Required work: Render the rows as a Markdown table with the columns "Line" and "Text", from the start of the rows up to and including the line that contains "[x=420, y=134]". Number each line in the Line column, skip blank lines, and leave the pictures out.

[Rows about locating elements on screens]
===

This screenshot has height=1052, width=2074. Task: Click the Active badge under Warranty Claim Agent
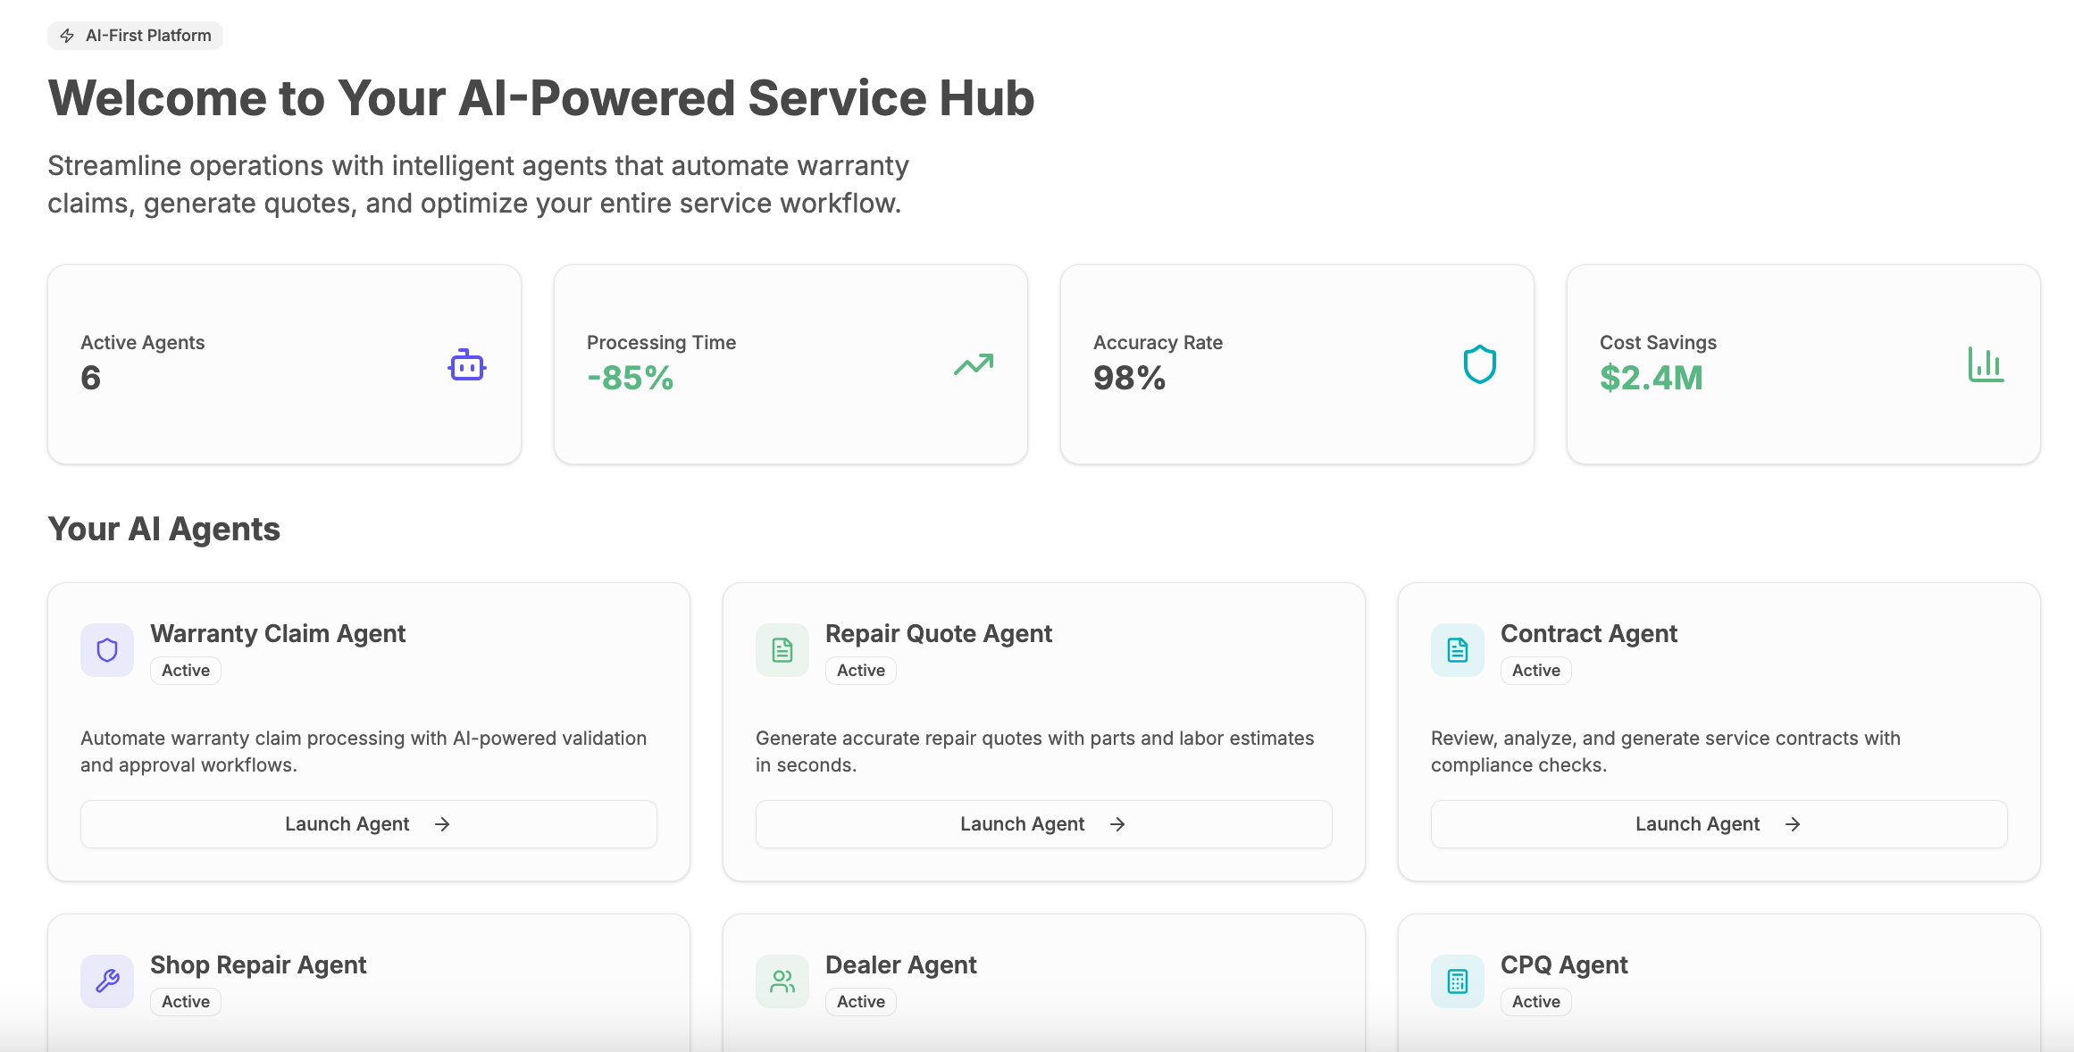click(186, 670)
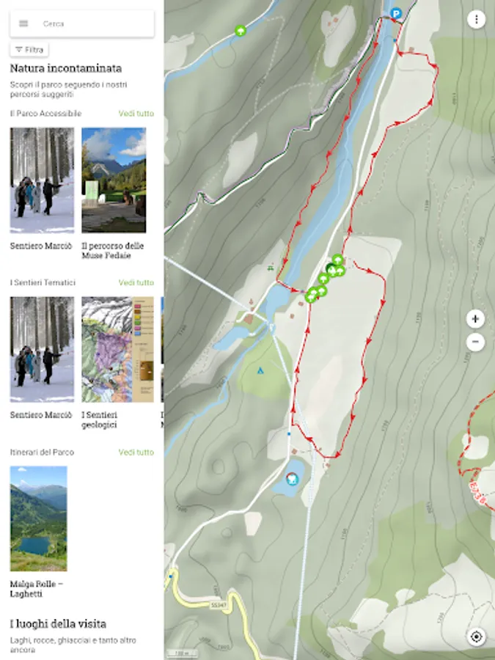Expand Itinerari del Parco with Vedi tutto

click(136, 452)
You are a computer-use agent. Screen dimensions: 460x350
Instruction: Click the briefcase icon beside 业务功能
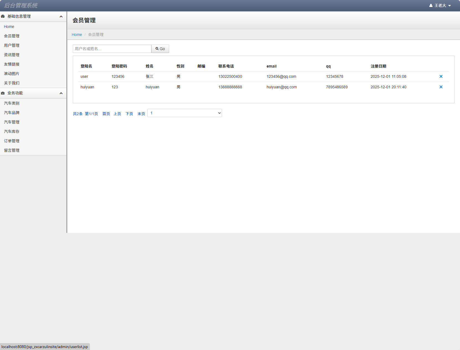coord(3,93)
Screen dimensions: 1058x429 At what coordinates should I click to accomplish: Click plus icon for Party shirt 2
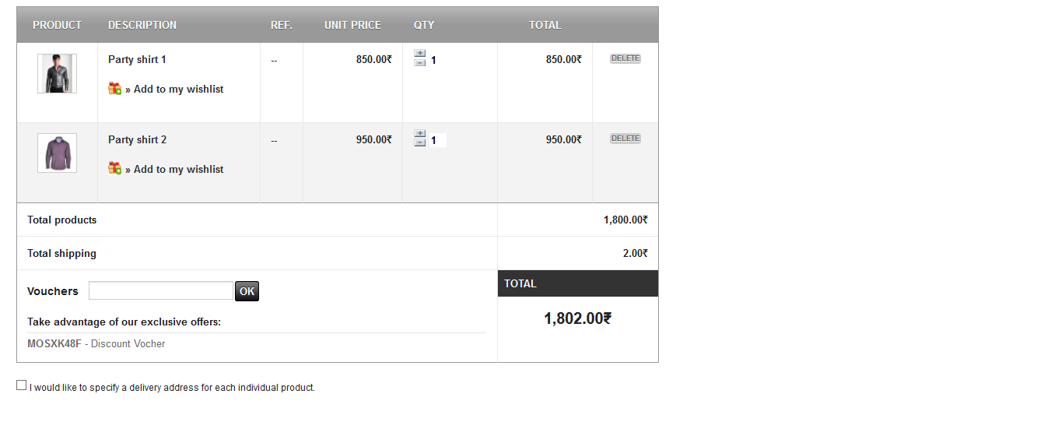[x=420, y=134]
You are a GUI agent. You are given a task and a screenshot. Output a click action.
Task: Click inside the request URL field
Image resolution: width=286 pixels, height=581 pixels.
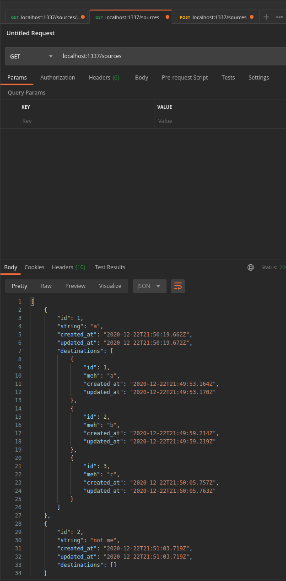137,56
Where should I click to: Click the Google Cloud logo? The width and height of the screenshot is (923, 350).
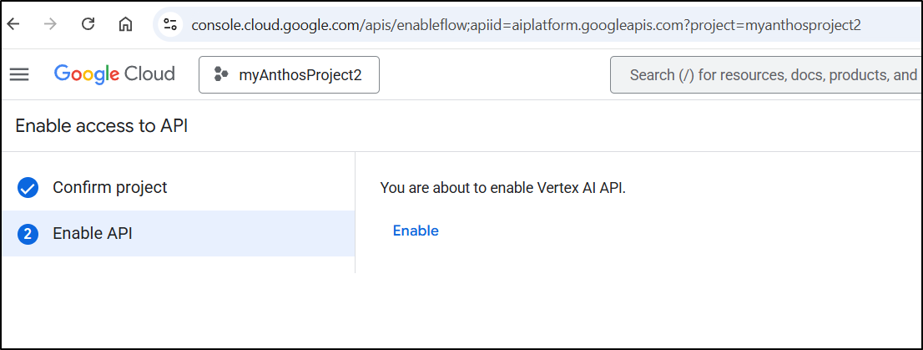click(x=114, y=74)
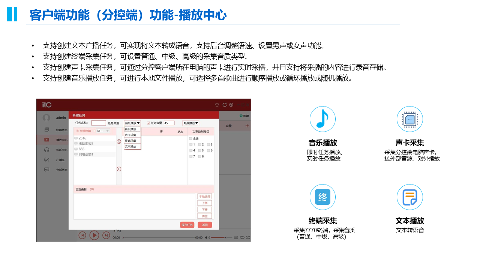Adjust the player volume slider

click(x=221, y=237)
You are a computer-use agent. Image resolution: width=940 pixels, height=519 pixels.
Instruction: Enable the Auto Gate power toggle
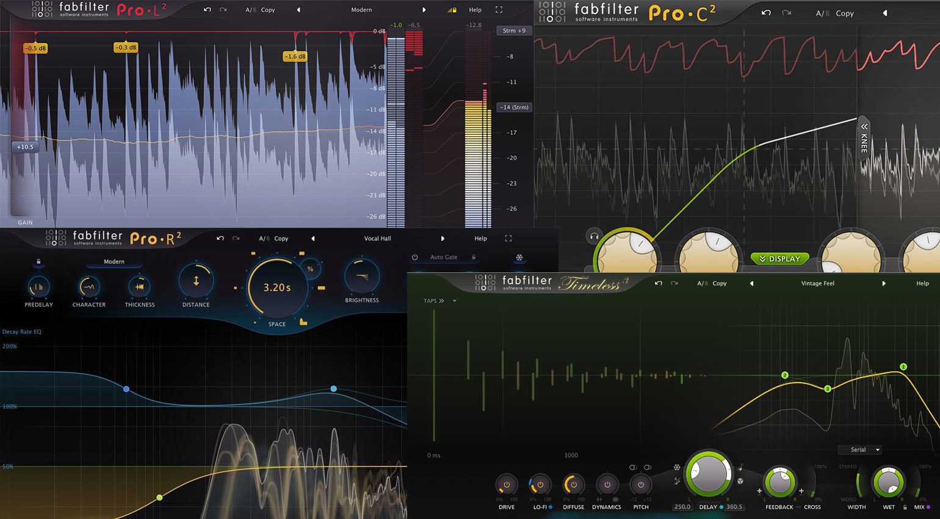[414, 257]
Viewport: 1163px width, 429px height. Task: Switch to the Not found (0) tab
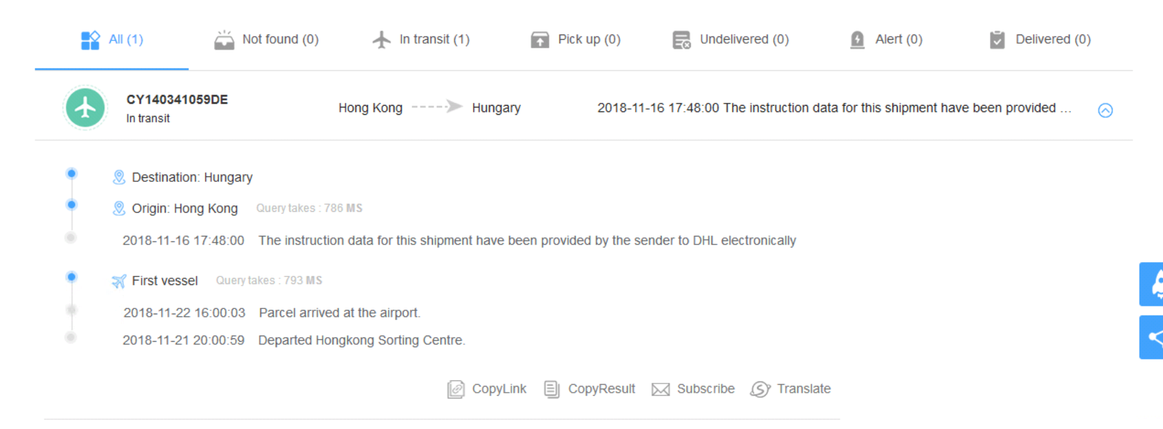pos(267,40)
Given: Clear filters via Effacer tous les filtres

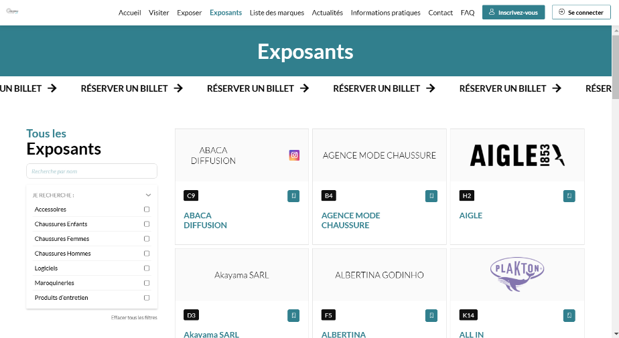Looking at the screenshot, I should (134, 317).
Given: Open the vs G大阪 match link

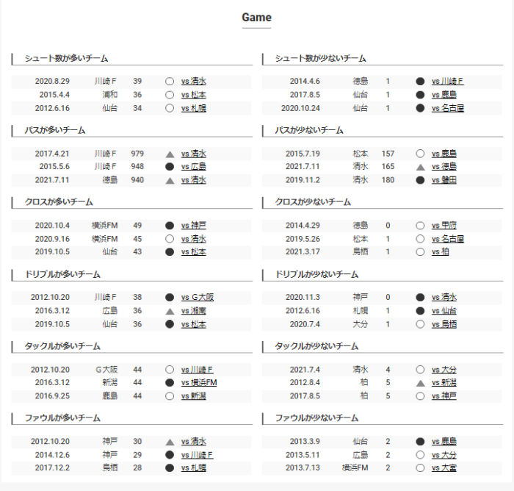Looking at the screenshot, I should [x=198, y=298].
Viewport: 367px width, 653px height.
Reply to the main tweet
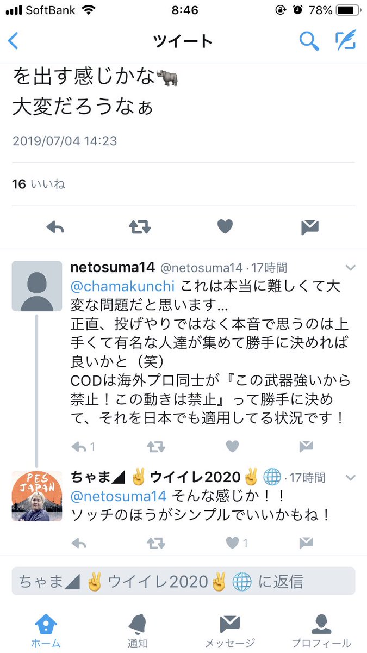pos(56,227)
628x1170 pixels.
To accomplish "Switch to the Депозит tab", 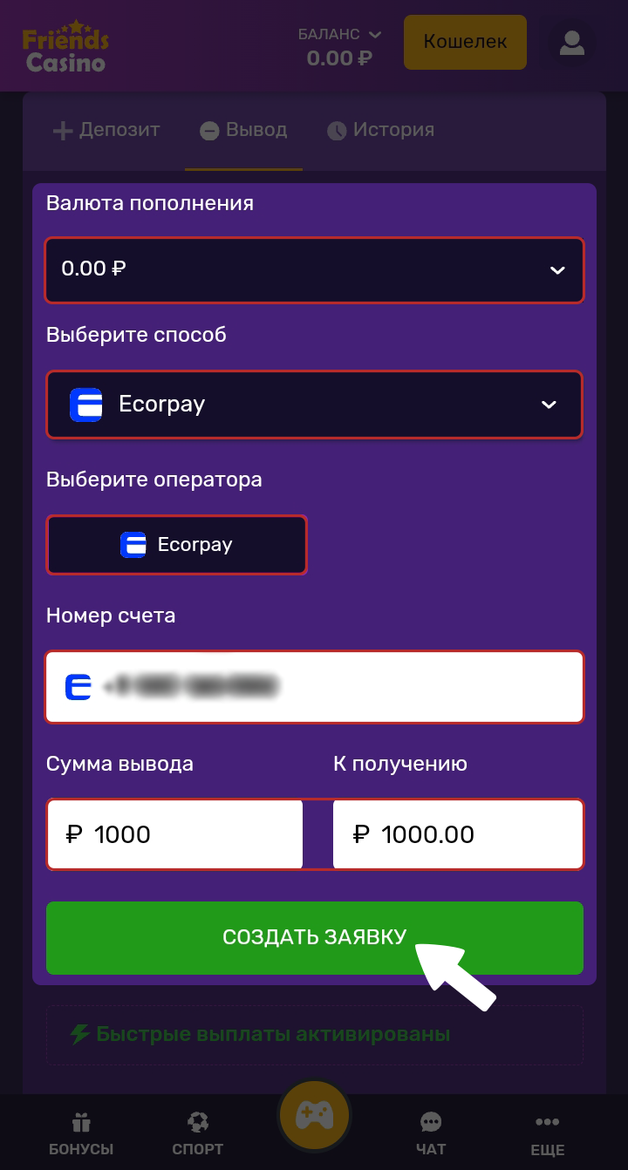I will click(x=106, y=130).
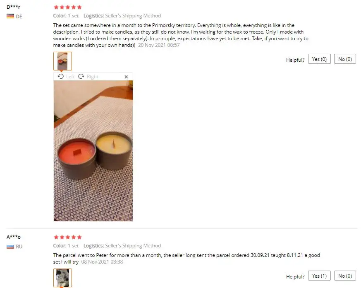Open the photo thumbnail in A***o's review

point(62,278)
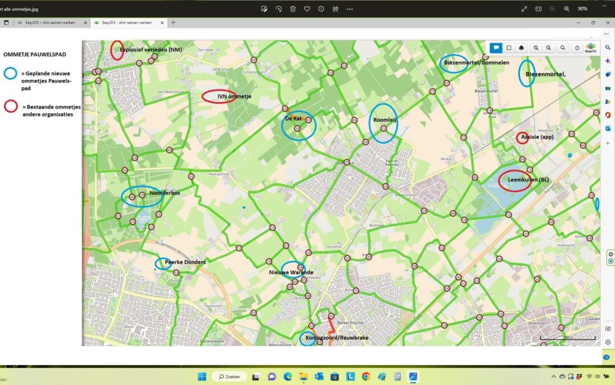Mark photo as favorite with heart icon
The width and height of the screenshot is (615, 385).
pyautogui.click(x=307, y=9)
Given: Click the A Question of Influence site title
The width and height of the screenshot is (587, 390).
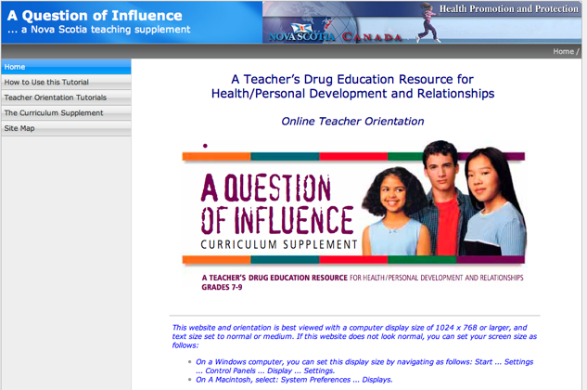Looking at the screenshot, I should (95, 14).
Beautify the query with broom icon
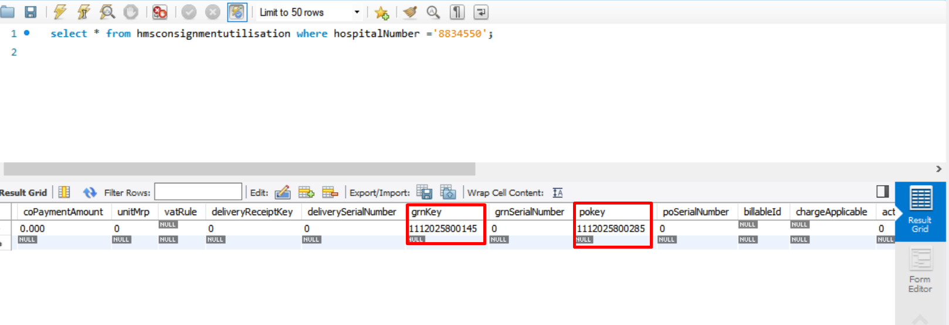The width and height of the screenshot is (949, 325). click(x=410, y=12)
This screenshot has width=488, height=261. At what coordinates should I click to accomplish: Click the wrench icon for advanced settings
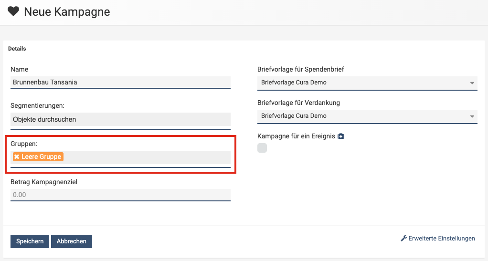point(403,239)
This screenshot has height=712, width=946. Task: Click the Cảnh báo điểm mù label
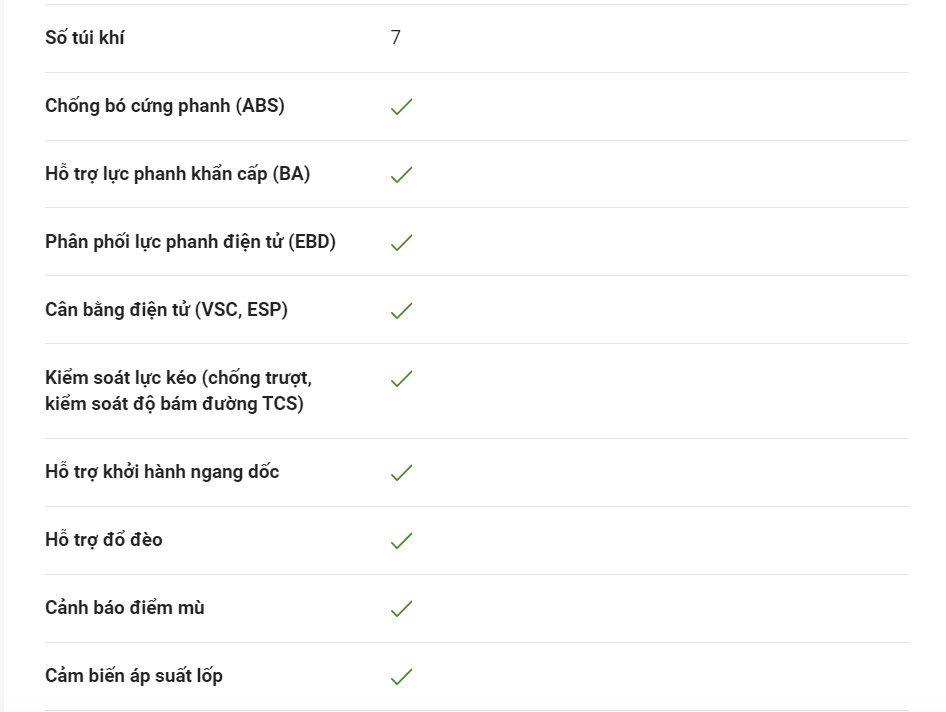pos(125,608)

===

Solution:
| Line | Text |
|---|---|
| 1 | This screenshot has height=1052, width=2074. Task: Click the Active badge under Warranty Claim Agent |
| 2 | click(186, 670) |
| 3 | Expand Itinerari del Parco with Vedi tutto |
| 4 | click(136, 452) |
| 5 | You are a computer-use agent. Screen dimensions: 460x350 |
| 6 | Instruction: Click the briefcase icon beside 业务功能 |
| 7 | coord(3,93) |
| 8 | Screen dimensions: 1058x429 At what coordinates should I click to accomplish: Click plus icon for Party shirt 2 |
| 9 | [x=420, y=134] |